In the chapter on the formation of the executive agenda, Borghetto and Carammia, as part of a larger comparative project on this topic, study the evolving agenda of political parties from the election manifestos right up to the formation of the government’s agenda. Although the introduction of the Second Republic’s coalition agreements is an important factor, the authors do not actually find any correspondence between the pre-electoral commitments and the cabinet priorities.
In the third chapter Nicolò Conti documents the achievements of the Italian government in pledge fulfillment and reaches fairly negative conclusions – especially in the case taken as an example, the fourth Berlusconi cabinet – where achievements were not distributed among the policy field that were announced in the government agenda. So, the mandate model of the Second Republic is not enough to overcome the centrifugal tendencies of coalitions.

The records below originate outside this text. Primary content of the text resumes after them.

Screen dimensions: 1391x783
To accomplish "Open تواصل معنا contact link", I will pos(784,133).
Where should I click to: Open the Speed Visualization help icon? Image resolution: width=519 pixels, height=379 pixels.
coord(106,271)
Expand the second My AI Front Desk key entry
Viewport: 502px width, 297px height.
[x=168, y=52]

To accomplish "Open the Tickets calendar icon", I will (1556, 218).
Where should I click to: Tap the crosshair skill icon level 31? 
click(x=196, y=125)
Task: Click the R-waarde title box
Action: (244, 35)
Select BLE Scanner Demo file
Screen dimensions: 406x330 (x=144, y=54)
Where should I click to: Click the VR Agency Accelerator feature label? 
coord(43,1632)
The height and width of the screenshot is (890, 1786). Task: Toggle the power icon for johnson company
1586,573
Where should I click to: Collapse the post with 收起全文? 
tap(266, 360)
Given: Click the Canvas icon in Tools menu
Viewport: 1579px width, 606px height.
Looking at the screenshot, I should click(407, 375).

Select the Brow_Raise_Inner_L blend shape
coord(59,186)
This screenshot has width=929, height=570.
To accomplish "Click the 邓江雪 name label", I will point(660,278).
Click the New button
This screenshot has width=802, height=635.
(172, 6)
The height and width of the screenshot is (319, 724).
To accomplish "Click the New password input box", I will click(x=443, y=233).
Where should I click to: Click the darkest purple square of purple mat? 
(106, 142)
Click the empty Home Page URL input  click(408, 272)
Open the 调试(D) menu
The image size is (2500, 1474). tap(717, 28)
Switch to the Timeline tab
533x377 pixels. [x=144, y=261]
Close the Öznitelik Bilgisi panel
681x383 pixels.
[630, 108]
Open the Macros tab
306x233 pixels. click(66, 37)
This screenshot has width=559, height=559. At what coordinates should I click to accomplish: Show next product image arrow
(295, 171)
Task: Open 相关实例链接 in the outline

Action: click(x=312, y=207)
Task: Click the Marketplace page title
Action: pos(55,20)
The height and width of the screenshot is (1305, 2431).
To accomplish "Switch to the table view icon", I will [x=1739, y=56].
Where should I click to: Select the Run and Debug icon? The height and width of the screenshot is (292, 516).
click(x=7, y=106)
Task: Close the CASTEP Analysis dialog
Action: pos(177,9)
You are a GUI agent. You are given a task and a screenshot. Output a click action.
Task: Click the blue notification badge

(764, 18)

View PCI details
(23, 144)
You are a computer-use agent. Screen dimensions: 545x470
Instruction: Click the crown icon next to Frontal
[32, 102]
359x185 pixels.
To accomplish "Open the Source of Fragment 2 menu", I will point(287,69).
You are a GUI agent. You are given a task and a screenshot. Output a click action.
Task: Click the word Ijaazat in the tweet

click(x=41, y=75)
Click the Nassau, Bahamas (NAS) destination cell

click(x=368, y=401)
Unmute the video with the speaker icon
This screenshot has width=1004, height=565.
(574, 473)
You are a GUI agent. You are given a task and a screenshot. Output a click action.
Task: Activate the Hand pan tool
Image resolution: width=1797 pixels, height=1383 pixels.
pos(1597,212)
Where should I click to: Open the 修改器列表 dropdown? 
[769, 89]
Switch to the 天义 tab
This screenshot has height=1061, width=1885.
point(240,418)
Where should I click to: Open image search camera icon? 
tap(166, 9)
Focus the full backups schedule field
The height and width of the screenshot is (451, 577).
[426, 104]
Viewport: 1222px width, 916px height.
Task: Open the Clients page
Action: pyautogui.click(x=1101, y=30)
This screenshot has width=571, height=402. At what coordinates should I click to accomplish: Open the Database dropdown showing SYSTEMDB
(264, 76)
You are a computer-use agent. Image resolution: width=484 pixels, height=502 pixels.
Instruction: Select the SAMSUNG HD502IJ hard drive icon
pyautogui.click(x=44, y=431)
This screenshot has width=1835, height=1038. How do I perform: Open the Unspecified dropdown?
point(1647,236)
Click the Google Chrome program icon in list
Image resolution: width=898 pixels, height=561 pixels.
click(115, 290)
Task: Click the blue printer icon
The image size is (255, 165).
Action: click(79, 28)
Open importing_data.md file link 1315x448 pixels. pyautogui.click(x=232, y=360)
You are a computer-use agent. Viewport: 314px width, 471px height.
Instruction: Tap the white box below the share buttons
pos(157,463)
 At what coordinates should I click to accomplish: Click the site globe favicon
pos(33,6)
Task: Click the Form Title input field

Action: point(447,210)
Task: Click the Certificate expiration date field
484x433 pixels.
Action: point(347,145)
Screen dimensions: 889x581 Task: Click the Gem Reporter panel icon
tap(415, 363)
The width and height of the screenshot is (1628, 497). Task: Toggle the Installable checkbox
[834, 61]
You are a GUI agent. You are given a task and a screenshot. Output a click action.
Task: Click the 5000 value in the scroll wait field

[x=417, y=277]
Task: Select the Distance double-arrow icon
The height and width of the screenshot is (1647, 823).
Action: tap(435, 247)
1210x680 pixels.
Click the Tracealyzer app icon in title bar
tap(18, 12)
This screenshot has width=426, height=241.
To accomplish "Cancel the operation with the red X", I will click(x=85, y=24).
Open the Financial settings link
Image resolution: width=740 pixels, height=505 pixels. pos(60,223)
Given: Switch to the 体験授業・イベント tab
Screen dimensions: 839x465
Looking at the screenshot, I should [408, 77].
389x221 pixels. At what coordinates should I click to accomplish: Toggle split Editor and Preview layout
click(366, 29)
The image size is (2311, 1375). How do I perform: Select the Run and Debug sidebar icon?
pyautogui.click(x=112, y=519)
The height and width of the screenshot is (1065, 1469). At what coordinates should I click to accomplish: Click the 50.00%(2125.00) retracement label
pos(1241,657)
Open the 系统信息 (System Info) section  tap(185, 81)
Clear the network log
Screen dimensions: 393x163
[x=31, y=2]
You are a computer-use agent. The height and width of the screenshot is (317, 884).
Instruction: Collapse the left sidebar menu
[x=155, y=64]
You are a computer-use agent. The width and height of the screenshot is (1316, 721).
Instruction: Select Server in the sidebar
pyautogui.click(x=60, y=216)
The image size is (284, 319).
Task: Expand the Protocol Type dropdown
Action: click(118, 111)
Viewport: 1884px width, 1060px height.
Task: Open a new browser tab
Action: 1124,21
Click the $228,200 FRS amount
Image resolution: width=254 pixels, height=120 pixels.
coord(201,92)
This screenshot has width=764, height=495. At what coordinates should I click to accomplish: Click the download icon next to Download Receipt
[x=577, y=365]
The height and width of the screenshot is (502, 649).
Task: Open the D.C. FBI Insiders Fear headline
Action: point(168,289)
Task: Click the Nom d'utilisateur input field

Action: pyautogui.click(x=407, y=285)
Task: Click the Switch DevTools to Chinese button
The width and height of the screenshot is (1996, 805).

In the fourth chapter Andrea Pedrazzani investigates the complex issue of government bills in parliament, with special attention to the final voting stages, highlighting in his conclusions how the mechanisms of their approval are actually consensual even in the Second Republic.
The fifth chapter, by Enrico Borghetto and Francesco Visconti,is the most original of the book. It deals with legislative revision as an instrument of government, studying the post-enactment policy change in Italy and its dynamics from the First to the Second Republic. Surprisingly the advent of alternation in government did not involve an increase in the revisions of the previous majorities. The legislative process, undergoing massive party fragmentation, became more complex: «intra-coalition bargaining might have moved from the pre-enactment to the post-enactment phase, leaving majorities with the option of governing by revising» (p. 124).
Finally, the last chapter, by Vincenzo Memoli, making use of multi-variate analyses, investigates the impact of institutional efficiency, together with morality and legality on the citizens’ declining support for the Italian government.
To conclude, each author, by focusing on the single challenges posed by the coalition government, describes Italy as a case that has not yet become an actual output democracy.
This is a fairly ambitious book because, beyond the widely shared conclusions, it puts together chapters with different methodologies and often with time spans that do not perfectly coincide. This is why the work of the editors has been all the more valuable in coordinating themes that often reproduce repeated statements (such as the differences between the First and Second Republic).
With its interesting findings, and in the light of the recent redefinition of the Italian political system in a tri-polar sense, it may offer an inspiring research agenda for the future.